═══ RECORDED DATA ═══
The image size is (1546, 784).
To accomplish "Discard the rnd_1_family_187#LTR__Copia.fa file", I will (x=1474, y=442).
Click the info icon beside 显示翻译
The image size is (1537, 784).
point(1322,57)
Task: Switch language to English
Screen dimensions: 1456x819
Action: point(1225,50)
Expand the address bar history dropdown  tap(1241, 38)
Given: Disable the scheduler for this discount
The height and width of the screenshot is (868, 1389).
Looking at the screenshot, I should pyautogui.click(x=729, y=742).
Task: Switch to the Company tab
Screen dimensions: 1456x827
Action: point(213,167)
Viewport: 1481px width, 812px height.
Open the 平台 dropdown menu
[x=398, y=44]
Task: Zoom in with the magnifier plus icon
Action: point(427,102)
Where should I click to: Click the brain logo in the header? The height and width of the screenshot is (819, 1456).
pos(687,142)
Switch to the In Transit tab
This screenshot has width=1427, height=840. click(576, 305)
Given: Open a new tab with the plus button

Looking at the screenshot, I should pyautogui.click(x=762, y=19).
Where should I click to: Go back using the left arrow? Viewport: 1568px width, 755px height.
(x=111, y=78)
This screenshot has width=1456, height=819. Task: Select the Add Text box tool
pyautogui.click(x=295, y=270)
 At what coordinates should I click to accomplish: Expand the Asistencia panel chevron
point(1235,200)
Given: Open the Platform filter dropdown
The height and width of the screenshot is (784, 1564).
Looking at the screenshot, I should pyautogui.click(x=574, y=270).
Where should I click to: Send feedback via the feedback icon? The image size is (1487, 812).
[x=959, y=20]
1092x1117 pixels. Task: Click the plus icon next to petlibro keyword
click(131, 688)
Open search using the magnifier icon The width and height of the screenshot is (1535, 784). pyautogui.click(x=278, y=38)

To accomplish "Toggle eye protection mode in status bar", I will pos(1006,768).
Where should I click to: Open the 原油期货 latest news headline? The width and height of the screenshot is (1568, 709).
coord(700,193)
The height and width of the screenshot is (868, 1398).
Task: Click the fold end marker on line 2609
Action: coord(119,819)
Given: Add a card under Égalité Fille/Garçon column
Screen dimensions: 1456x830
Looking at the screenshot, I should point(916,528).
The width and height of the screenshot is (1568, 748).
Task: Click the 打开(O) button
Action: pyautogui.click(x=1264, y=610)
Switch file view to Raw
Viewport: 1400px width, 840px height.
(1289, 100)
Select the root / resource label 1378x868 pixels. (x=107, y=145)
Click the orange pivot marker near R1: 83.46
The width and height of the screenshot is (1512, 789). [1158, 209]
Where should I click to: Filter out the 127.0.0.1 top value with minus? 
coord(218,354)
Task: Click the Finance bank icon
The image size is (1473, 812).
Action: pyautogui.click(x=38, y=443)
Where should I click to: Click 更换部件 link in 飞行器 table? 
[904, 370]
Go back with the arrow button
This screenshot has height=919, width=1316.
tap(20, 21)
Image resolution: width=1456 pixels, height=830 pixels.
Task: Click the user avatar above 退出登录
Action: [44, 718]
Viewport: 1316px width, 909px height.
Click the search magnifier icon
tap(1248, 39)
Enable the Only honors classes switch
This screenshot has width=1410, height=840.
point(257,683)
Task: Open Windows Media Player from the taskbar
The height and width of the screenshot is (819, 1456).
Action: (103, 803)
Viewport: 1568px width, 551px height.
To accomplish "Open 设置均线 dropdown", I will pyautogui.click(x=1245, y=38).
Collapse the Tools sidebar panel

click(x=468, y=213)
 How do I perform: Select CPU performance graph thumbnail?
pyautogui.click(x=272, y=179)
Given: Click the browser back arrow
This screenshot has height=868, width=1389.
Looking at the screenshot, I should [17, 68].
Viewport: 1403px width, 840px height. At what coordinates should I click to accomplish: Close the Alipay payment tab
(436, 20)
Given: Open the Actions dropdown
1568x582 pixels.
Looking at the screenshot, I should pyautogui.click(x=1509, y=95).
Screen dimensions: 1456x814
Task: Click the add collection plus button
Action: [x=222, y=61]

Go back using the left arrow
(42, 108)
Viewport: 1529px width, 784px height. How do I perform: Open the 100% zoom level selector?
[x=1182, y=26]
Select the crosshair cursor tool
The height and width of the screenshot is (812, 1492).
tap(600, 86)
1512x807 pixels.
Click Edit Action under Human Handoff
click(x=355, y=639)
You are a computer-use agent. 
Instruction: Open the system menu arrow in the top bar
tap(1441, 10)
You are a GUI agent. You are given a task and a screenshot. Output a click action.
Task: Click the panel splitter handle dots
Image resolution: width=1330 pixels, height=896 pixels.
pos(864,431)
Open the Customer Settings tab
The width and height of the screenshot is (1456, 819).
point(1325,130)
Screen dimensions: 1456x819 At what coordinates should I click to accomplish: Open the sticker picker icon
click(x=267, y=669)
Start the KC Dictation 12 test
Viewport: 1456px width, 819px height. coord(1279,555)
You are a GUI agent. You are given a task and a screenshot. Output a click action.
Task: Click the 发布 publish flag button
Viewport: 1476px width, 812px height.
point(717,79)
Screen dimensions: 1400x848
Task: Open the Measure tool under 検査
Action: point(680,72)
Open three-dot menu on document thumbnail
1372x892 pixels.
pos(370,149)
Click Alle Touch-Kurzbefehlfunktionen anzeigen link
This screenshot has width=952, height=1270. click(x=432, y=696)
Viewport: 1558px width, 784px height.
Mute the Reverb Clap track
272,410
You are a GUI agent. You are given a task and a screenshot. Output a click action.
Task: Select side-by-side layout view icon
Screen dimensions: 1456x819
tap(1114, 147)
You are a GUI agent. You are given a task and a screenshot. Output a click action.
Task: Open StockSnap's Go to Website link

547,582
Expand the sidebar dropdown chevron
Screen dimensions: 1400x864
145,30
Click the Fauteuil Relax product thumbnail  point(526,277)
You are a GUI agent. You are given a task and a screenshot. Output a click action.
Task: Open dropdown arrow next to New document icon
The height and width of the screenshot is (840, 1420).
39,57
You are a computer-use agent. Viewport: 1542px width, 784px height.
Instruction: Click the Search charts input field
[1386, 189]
═══
» ACTIVITY
Please copy out each record, character for character.

» ANSWER AREA
The image size is (1546, 784).
To accomplish "Discard the rnd_1_family_187#LTR__Copia.fa file", I will (x=1474, y=442).
Click the info icon beside 显示翻译
The image size is (1537, 784).
point(1322,57)
Task: Switch language to English
Screen dimensions: 1456x819
Action: point(1225,50)
Expand the address bar history dropdown  tap(1241, 38)
Given: Disable the scheduler for this discount
The height and width of the screenshot is (868, 1389).
Looking at the screenshot, I should pyautogui.click(x=729, y=742).
Task: Switch to the Company tab
Screen dimensions: 1456x827
Action: point(213,167)
Viewport: 1481px width, 812px height.
Open the 平台 dropdown menu
[x=398, y=44]
Task: Zoom in with the magnifier plus icon
Action: point(427,102)
Where should I click to: Click the brain logo in the header? The height and width of the screenshot is (819, 1456).
pos(687,142)
Switch to the In Transit tab
This screenshot has width=1427, height=840. click(576, 305)
Given: Open a new tab with the plus button

Looking at the screenshot, I should pyautogui.click(x=762, y=19).
Where should I click to: Go back using the left arrow? Viewport: 1568px width, 755px height.
(x=111, y=78)
This screenshot has width=1456, height=819. Task: Select the Add Text box tool
pyautogui.click(x=295, y=270)
 At what coordinates should I click to accomplish: Expand the Asistencia panel chevron
point(1235,200)
Given: Open the Platform filter dropdown
The height and width of the screenshot is (784, 1564).
Looking at the screenshot, I should pyautogui.click(x=574, y=270).
Where should I click to: Send feedback via the feedback icon? The image size is (1487, 812).
[x=959, y=20]
1092x1117 pixels. Task: Click the plus icon next to petlibro keyword
click(131, 688)
Open search using the magnifier icon The width and height of the screenshot is (1535, 784). pyautogui.click(x=278, y=38)

To accomplish "Toggle eye protection mode in status bar", I will pos(1006,768).
Where should I click to: Open the 原油期货 latest news headline? The width and height of the screenshot is (1568, 709).
coord(700,193)
The height and width of the screenshot is (868, 1398).
Task: Click the fold end marker on line 2609
Action: coord(119,819)
Given: Add a card under Égalité Fille/Garçon column
Screen dimensions: 1456x830
Looking at the screenshot, I should point(916,528).
The width and height of the screenshot is (1568, 748).
Task: Click the 打开(O) button
Action: pyautogui.click(x=1264, y=610)
Switch file view to Raw
Viewport: 1400px width, 840px height.
(1289, 100)
Select the root / resource label 1378x868 pixels. (x=107, y=145)
Click the orange pivot marker near R1: 83.46
The width and height of the screenshot is (1512, 789). [1158, 209]
Where should I click to: Filter out the 127.0.0.1 top value with minus? 
coord(218,354)
Task: Click the Finance bank icon
The image size is (1473, 812).
Action: pyautogui.click(x=38, y=443)
Where should I click to: Click 更换部件 link in 飞行器 table? 
[904, 370]
Go back with the arrow button
This screenshot has height=919, width=1316.
tap(20, 21)
Image resolution: width=1456 pixels, height=830 pixels.
Task: Click the user avatar above 退出登录
Action: [44, 718]
Viewport: 1316px width, 909px height.
Click the search magnifier icon
tap(1248, 39)
Enable the Only honors classes switch
This screenshot has width=1410, height=840.
point(257,683)
Task: Open Windows Media Player from the taskbar
The height and width of the screenshot is (819, 1456).
Action: (103, 803)
Viewport: 1568px width, 551px height.
To accomplish "Open 设置均线 dropdown", I will pyautogui.click(x=1245, y=38).
Collapse the Tools sidebar panel

click(x=468, y=213)
 How do I perform: Select CPU performance graph thumbnail?
pyautogui.click(x=272, y=179)
Given: Click the browser back arrow
This screenshot has height=868, width=1389.
Looking at the screenshot, I should [17, 68].
Viewport: 1403px width, 840px height. At what coordinates should I click to accomplish: Close the Alipay payment tab
(436, 20)
Given: Open the Actions dropdown
1568x582 pixels.
Looking at the screenshot, I should pyautogui.click(x=1509, y=95).
Screen dimensions: 1456x814
Task: Click the add collection plus button
Action: [x=222, y=61]

Go back using the left arrow
(42, 108)
Viewport: 1529px width, 784px height. How do I perform: Open the 100% zoom level selector?
[x=1182, y=26]
Select the crosshair cursor tool
The height and width of the screenshot is (812, 1492).
tap(600, 86)
1512x807 pixels.
Click Edit Action under Human Handoff
click(x=355, y=639)
You are a computer-use agent. 
Instruction: Open the system menu arrow in the top bar
tap(1441, 10)
You are a GUI agent. You are given a task and a screenshot. Output a click action.
Task: Click the panel splitter handle dots
Image resolution: width=1330 pixels, height=896 pixels.
pos(864,431)
Open the Customer Settings tab
The width and height of the screenshot is (1456, 819).
point(1325,130)
Screen dimensions: 1456x819 At what coordinates should I click to accomplish: Open the sticker picker icon
click(x=267, y=669)
Start the KC Dictation 12 test
Viewport: 1456px width, 819px height. coord(1279,555)
You are a GUI agent. You are given a task and a screenshot. Output a click action.
Task: Click the 发布 publish flag button
Viewport: 1476px width, 812px height.
point(717,79)
Screen dimensions: 1400x848
Task: Open the Measure tool under 検査
Action: point(680,72)
Open three-dot menu on document thumbnail
1372x892 pixels.
pos(370,149)
Click Alle Touch-Kurzbefehlfunktionen anzeigen link
This screenshot has width=952, height=1270. click(x=432, y=696)
Viewport: 1558px width, 784px height.
Mute the Reverb Clap track
272,410
You are a GUI agent. You are given a task and a screenshot. Output a click action.
Task: Select side-by-side layout view icon
Screen dimensions: 1456x819
tap(1114, 147)
You are a GUI agent. You are given a task and a screenshot. Output a click action.
Task: Open StockSnap's Go to Website link

547,582
Expand the sidebar dropdown chevron
Screen dimensions: 1400x864
145,30
Click the Fauteuil Relax product thumbnail  point(526,277)
You are a GUI agent. You are given a task and a screenshot. Output a click action.
Task: Open dropdown arrow next to New document icon
The height and width of the screenshot is (840, 1420).
39,57
You are a computer-use agent. Viewport: 1542px width, 784px height.
Instruction: Click the Search charts input field
[1386, 189]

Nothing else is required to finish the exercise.